Instant Asset write off: should businesses make the most of this?

It's an excellent opportunity now to set your business up for the next couple of years.

The increased investment allowance that’s been offered by the government; increasing the threshold to $150,000 means that you can buy a very substantial amount of assets for your business that you might have desperately been needing but you've been holding off buying. It might have also been something that you know you might have a car that's two or three years old and you were thinking about upgrading it, should you or shouldn't you; the decision is now easier. If you can afford it, if you had the money available or if you can put a deposit down and borrow the rest; and if you have the ability to forecast 6-12 months of income/expenses for your business to know that whatever money that you're spending after that doesnt leave you with a bank account balance of zero. You cant pay staff with tax deductions.

If you're in the lucky position to be able to invest in assets in these depreciating assets for your business then the investment allowance is a really really is an effective way of managing your tax for this year and bringing your tax bill down. It's very generous and it has recently been extended to the 31st of December which means that a few people who may have been thinking about taking advantage of the instant asset write-off but they just couldn't possibly have enough money in this Covid time to buy before 30th June, you’ve now got another 6 months running up until Christmas to go out and take advantage of the opportunity.

Certainly the reasoning behind the investment allowance being out there is sound. The Government wants money floating around the economy they want money circulating.

Without the investment allowance people would be doing exactly what would seem to be the smart thing; they'd be sitting on their cash and holding it for a rainy day not knowing what the future will bring. Imagine every single business out there doing that!

This investment allowance has allowed people to go out and say “Well if I’m going to get a great tax deduction for buying something new then I will go ahead and I'll purchase that asset” and that might be the difference between that salesman who sells you the asset making a commission to feed their family that month and might keep that business going and keep it viable. The investment allowance is incentivising new sales and having money circulating around the economy which I think is so important.

If your business can use the instant asset write-off there's no limit on how many assets you can buy as long as you stay under that $150,000 threshold. You could buy any numbers of items, it could be a truck, van or car ( please note reduced limits apply for passenger cars), a computer, it could be decking out your office, it could be could be any number of items. If you are able to afford to invest in those items then certainly you can set yourself for 2020 Tax and it could be that you could set yourself up for next year's tax too. Provided that you've got the ability to forecast and make sure that you can afford it, it's a great reason now to go ahead buy.

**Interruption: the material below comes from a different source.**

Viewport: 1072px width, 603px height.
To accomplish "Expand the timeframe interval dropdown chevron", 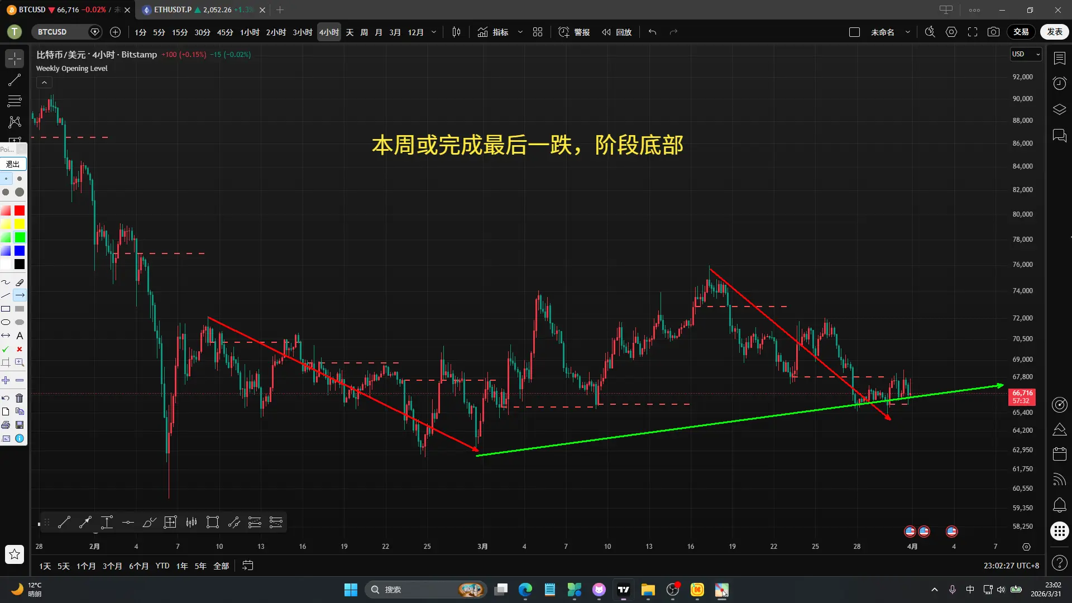I will coord(434,32).
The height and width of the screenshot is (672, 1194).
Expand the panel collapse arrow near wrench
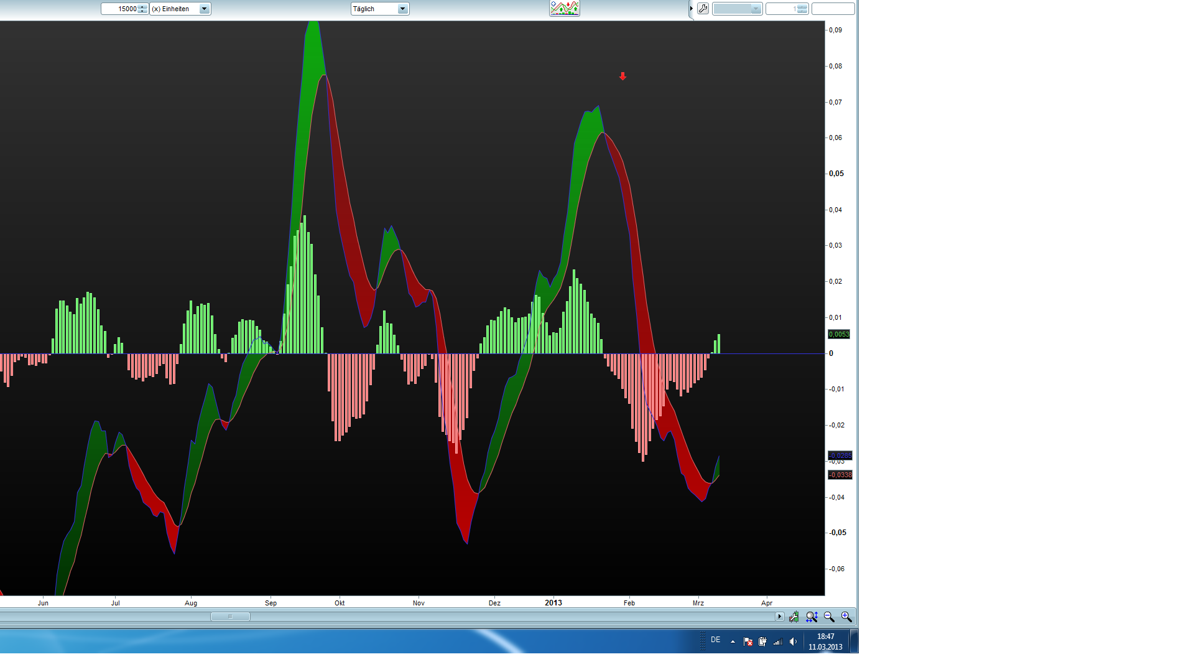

If you’re thing of buying something new in the next 2 years, then buying in the next 6 months will make the most of the incentives are out there at the moment.

Depreciated Pooling

One of the things that may not be greatly known out there, but when it comes to claiming depreciation, please speak to your tax advisors about whether or not the current assets that you own are Pooled. Find out whether you're taking advantage of small business rules like using the small Business Investment Pools or Low Value Pools, it's quite a generous tax benefit. If you are a small business and you use pooling for your assets, and if the value of that pool drops below the threshold within the financial year you can deduct the remainder of that pool!

I don't think that every business is even necessarily accessing it, it may not be well known. Certainly for small businesses that could benefit please ask your accountant, ask your bookkeeper whether you're taking advantage of it because implementing accelerated depreciation could be the difference between you having to pay tax this year or not paying tax this year. All legislation and incentives are there for all of us to be able to be managed effectively to get the best results.

The ATO has made it clear they're going to get paid last in the 2020 tax year to help businesses & individuals get through this Covid9 crisis. If it ends up being that you use the laws as intended to end up with no tax to pay this year, the ATO is perfectly ok with that. Do the right thing, however, because the ATO will come down hard on non-compliance.

If you do have assets currently being depreciated, ask your accountant to review them as to whether or not you can get accelerated depreciation on assets that you already own, as well as purchasing something new to set your business up for the future.